## Task instructions
Given the records below, transcribe each of them exactly.
[Opening Input for this task section]
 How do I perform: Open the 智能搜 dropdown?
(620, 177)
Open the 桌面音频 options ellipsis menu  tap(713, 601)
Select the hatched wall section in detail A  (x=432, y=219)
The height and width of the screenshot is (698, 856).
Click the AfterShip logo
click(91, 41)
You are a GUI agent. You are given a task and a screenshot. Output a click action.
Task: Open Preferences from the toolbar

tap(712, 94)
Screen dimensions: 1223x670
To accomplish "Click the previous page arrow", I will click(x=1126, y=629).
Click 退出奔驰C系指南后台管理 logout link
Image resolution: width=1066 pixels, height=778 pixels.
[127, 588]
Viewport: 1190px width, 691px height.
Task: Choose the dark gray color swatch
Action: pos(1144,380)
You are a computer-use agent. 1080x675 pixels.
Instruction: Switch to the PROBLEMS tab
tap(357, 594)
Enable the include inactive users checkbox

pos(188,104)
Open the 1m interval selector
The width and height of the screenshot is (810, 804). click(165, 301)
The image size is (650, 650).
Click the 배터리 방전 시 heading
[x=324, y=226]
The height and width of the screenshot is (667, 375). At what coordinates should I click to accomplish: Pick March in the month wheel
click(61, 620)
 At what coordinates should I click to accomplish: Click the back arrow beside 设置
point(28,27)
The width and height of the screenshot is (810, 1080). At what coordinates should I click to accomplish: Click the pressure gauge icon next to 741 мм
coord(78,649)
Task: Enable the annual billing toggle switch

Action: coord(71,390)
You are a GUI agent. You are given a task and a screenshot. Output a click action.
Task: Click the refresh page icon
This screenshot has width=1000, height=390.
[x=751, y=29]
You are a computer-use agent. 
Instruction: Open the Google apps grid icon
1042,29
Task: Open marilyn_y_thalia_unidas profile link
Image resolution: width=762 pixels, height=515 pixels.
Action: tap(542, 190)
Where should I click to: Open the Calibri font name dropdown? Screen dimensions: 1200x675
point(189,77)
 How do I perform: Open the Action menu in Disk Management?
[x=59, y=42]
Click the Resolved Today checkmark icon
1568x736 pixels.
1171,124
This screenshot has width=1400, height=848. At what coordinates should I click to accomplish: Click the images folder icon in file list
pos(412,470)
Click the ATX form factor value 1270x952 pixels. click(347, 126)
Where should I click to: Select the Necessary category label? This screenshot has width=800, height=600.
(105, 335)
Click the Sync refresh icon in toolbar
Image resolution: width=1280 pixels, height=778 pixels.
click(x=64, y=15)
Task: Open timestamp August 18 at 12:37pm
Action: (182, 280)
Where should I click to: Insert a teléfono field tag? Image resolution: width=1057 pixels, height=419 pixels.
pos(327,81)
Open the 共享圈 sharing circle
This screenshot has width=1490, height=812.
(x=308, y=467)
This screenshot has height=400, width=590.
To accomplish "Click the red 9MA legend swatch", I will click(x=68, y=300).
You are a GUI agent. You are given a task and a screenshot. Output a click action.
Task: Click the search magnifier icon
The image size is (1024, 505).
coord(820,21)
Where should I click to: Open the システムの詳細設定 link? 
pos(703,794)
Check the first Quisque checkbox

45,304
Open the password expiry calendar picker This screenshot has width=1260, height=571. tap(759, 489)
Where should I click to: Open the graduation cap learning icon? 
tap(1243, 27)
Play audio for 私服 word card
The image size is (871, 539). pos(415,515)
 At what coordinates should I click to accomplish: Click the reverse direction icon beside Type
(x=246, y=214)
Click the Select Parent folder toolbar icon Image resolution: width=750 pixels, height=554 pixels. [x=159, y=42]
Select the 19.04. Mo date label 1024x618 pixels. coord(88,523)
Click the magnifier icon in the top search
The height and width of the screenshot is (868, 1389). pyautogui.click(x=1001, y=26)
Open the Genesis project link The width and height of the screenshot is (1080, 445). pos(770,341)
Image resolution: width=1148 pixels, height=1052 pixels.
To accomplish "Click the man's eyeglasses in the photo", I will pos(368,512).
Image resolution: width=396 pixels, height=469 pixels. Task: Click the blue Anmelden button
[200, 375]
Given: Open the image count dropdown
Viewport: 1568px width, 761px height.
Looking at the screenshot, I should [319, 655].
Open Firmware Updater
[Closing Input for this task section]
## Solution
 How do I perform: Open the 智能搜 dropdown?
(620, 177)
Open the 桌面音频 options ellipsis menu  tap(713, 601)
Select the hatched wall section in detail A  (x=432, y=219)
The height and width of the screenshot is (698, 856).
Click the AfterShip logo
click(91, 41)
You are a GUI agent. You are given a task and a screenshot. Output a click action.
Task: Open Preferences from the toolbar

tap(712, 94)
Screen dimensions: 1223x670
To accomplish "Click the previous page arrow", I will click(x=1126, y=629).
Click 退出奔驰C系指南后台管理 logout link
Image resolution: width=1066 pixels, height=778 pixels.
[127, 588]
Viewport: 1190px width, 691px height.
Task: Choose the dark gray color swatch
Action: pos(1144,380)
You are a computer-use agent. 1080x675 pixels.
Instruction: Switch to the PROBLEMS tab
tap(357, 594)
Enable the include inactive users checkbox

pos(188,104)
Open the 1m interval selector
The width and height of the screenshot is (810, 804). click(165, 301)
The image size is (650, 650).
Click the 배터리 방전 시 heading
[x=324, y=226]
The height and width of the screenshot is (667, 375). At what coordinates should I click to accomplish: Pick March in the month wheel
click(61, 620)
 At what coordinates should I click to accomplish: Click the back arrow beside 设置
point(28,27)
The width and height of the screenshot is (810, 1080). At what coordinates should I click to accomplish: Click the pressure gauge icon next to 741 мм
coord(78,649)
Task: Enable the annual billing toggle switch

Action: coord(71,390)
You are a GUI agent. You are given a task and a screenshot. Output a click action.
Task: Click the refresh page icon
This screenshot has width=1000, height=390.
[x=751, y=29]
You are a computer-use agent. 
Instruction: Open the Google apps grid icon
1042,29
Task: Open marilyn_y_thalia_unidas profile link
Image resolution: width=762 pixels, height=515 pixels.
Action: tap(542, 190)
Where should I click to: Open the Calibri font name dropdown? Screen dimensions: 1200x675
point(189,77)
 How do I perform: Open the Action menu in Disk Management?
[x=59, y=42]
Click the Resolved Today checkmark icon
1568x736 pixels.
1171,124
This screenshot has width=1400, height=848. At what coordinates should I click to accomplish: Click the images folder icon in file list
pos(412,470)
Click the ATX form factor value 1270x952 pixels. click(347, 126)
Where should I click to: Select the Necessary category label? This screenshot has width=800, height=600.
(105, 335)
Click the Sync refresh icon in toolbar
Image resolution: width=1280 pixels, height=778 pixels.
click(x=64, y=15)
Task: Open timestamp August 18 at 12:37pm
Action: (182, 280)
Where should I click to: Insert a teléfono field tag? Image resolution: width=1057 pixels, height=419 pixels.
pos(327,81)
Open the 共享圈 sharing circle
This screenshot has width=1490, height=812.
(x=308, y=467)
This screenshot has height=400, width=590.
To accomplish "Click the red 9MA legend swatch", I will click(x=68, y=300).
You are a GUI agent. You are given a task and a screenshot. Output a click action.
Task: Click the search magnifier icon
The image size is (1024, 505).
coord(820,21)
Where should I click to: Open the システムの詳細設定 link? 
pos(703,794)
Check the first Quisque checkbox

45,304
Open the password expiry calendar picker This screenshot has width=1260, height=571. tap(759, 489)
Where should I click to: Open the graduation cap learning icon? 
tap(1243, 27)
Play audio for 私服 word card
The image size is (871, 539). pos(415,515)
 At what coordinates should I click to accomplish: Click the reverse direction icon beside Type
(x=246, y=214)
Click the Select Parent folder toolbar icon Image resolution: width=750 pixels, height=554 pixels. [x=159, y=42]
Select the 19.04. Mo date label 1024x618 pixels. coord(88,523)
Click the magnifier icon in the top search
The height and width of the screenshot is (868, 1389). pyautogui.click(x=1001, y=26)
Open the Genesis project link The width and height of the screenshot is (1080, 445). pos(770,341)
Image resolution: width=1148 pixels, height=1052 pixels.
To accomplish "Click the man's eyeglasses in the photo", I will pos(368,512).
Image resolution: width=396 pixels, height=469 pixels. Task: Click the blue Anmelden button
[200, 375]
Given: Open the image count dropdown
Viewport: 1568px width, 761px height.
Looking at the screenshot, I should [319, 655].
Open Firmware Updater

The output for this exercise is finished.